His leg looks broken.
"What should we do?"
Based upon the choice of pronouns, I am now fully involved. A passerby overhears the question, sees the bird in hand, and suggests that we call the Greenwood Wildlife Rehabilitation Center. I remember the wayward cardboard box and we head over to retrieve it; conveniently, it comes with a cardboard lid. Once the pigeon is tucked away within safe, temporary confines, I introduce myself.
"I'm waiting for my car," says Jeremy. "It's over at the stereo store. Do you know about how far away the Rehabilitation Center is?"
I motion towards Whole Pets at the far end of the parking lot. I tell Jeremy that they have info on Greenwood so he heads over while I sip still-warm coffee and keep watch over the box and its hidden contents. Odds are 50/50 that I'll be putting work on hold to drive a pigeon who-knows-how-many miles up the road. Standing outside in shirtsleeves on a 50-degree January morning, my Type A personality is somehow OK with it but only by the slimmest of margins.
"I got the number," mentions Jeremy walking up.
Before he can dial it, his phone rings. The stereo work on Jeremy's car is completed ahead of schedule. We look at one another.

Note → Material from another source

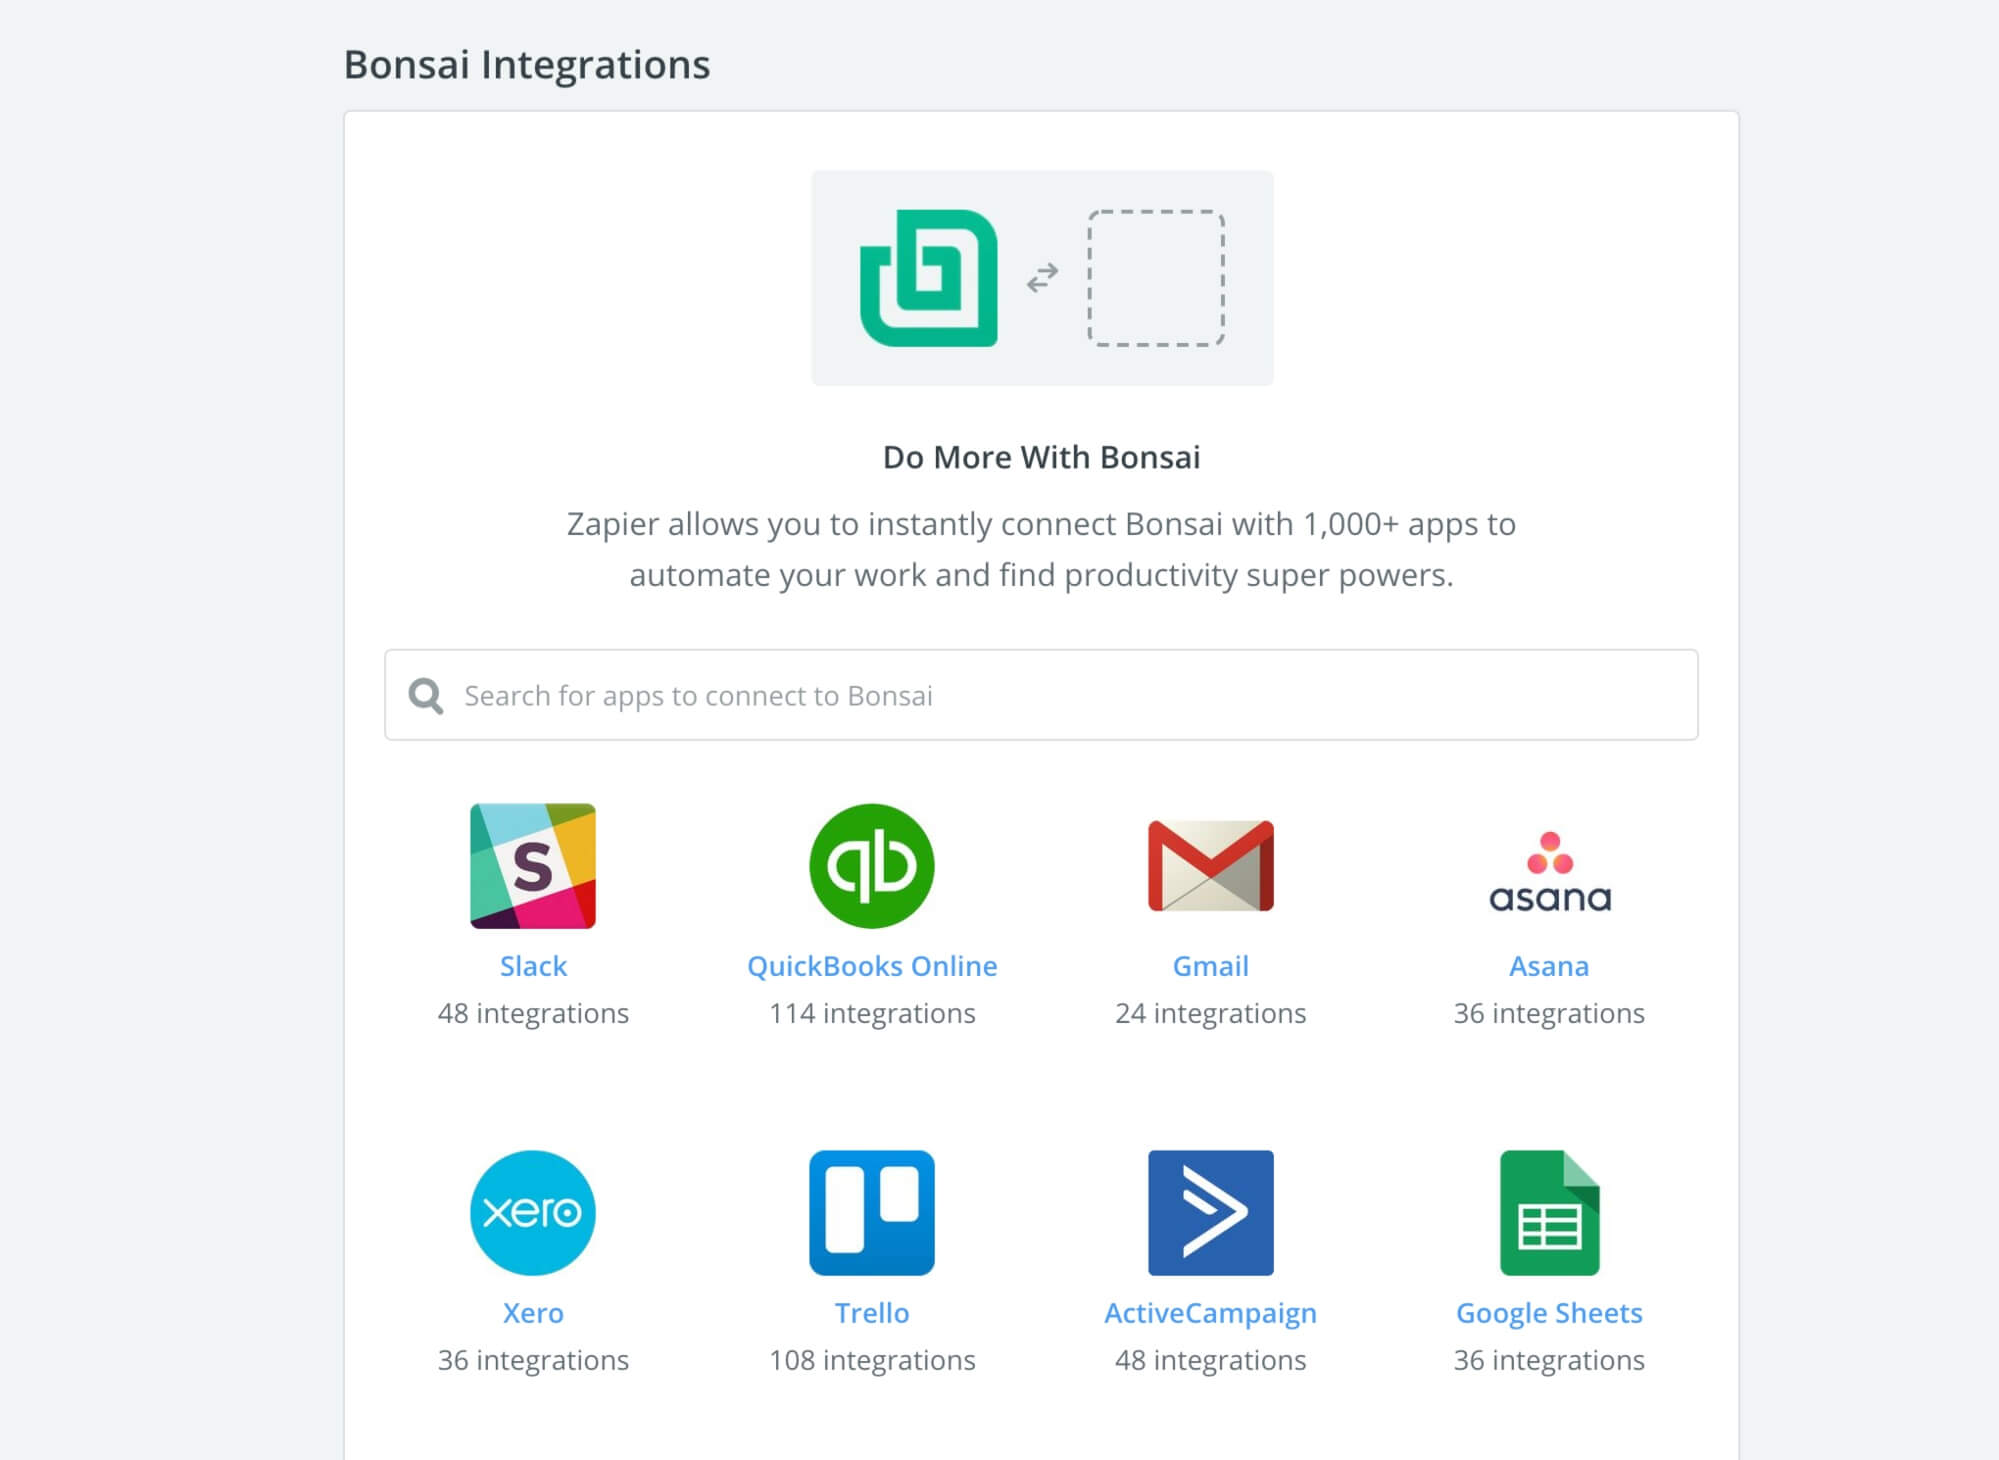This screenshot has width=1999, height=1460.
Task: Open the Gmail integrations link
Action: click(1211, 965)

"I can take her," blinks the Aussie.
Although I would have, I don't argue. Instead, I offer to buy Jeremy a morning beverage for the road.
"Maybe next time I see you here," he says.
I tuck the box into the hatch of his Subaru, we shake hands, and the de facto ambulance, driver and patient zoom away. As I head off to meet my daily responsibilities, the story about the kid on the beach throwing starfish--one by one--back into the ocean pops into my head. Cheers to giving a damn, cheers to Jeremy.